I want pockets too.
When you can't have what you want, however, you have to make due with what you do have. I tend to make due with my bra. I kinda realized that when I wanted to go downstairs with an apple last night and my hands were already full. Didn't even think about it; just stuffed it into the left side of my bra. (It's not as if there's a whole lot of competition for the space, I've never been what anyone would call voluptuous.)
Made a heck of a lump. Looked like my left breast was undergoing binary fission. Who says asexual reproduction can't be entertaining?

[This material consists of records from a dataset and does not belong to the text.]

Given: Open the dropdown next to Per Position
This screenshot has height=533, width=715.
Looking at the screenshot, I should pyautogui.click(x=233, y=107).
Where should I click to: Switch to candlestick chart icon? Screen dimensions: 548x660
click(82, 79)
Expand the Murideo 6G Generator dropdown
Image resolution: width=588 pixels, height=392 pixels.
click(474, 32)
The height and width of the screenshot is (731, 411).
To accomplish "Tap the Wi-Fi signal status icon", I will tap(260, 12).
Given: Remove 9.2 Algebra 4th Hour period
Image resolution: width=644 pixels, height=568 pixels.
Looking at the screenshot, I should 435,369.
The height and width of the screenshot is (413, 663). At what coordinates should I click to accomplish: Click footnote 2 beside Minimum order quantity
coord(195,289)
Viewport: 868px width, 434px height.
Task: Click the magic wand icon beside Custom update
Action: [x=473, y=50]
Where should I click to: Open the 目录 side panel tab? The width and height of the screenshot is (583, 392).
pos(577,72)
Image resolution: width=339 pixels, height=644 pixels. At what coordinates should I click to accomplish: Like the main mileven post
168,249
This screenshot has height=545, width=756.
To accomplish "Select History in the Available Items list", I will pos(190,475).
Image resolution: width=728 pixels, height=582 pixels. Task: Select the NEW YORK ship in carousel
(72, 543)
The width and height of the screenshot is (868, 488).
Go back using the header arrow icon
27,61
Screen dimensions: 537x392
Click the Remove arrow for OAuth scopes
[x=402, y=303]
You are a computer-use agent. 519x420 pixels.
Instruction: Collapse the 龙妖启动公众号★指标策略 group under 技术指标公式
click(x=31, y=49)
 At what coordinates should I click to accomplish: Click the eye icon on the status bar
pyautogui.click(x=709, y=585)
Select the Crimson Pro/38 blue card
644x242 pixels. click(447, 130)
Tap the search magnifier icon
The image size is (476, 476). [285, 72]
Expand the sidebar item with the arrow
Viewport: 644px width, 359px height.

I carry my cell phone there frequently, tucking it right under where the strap and the cup join. Gives me a cheap thrill when my phone rings because I keep it in buzz mode.
Now that it's summer though, I've got to stop doing it -- when I'm out in public anyway. Under a light weight shirt, it makes a noticeable oblong bump on my chest.
It all started back in college, and I wasn't the one who initiated it...
Matilda was the loveliest pet rat ever. We lived in the dorm and she went every where with me. Her favorite place to ride was in that little gap in the front of the bra between the boobs. Did I ever get some weird looks when someone noticed I had an extra boob. And double takes when that extra boob moved. Sat a couple of guys down on their butts when she stuck her head out to see where we were going.
I miss Matilda; she was a good rat. Even though I wish for pockets, I'd never have made her ride in one. She deserved shotgun.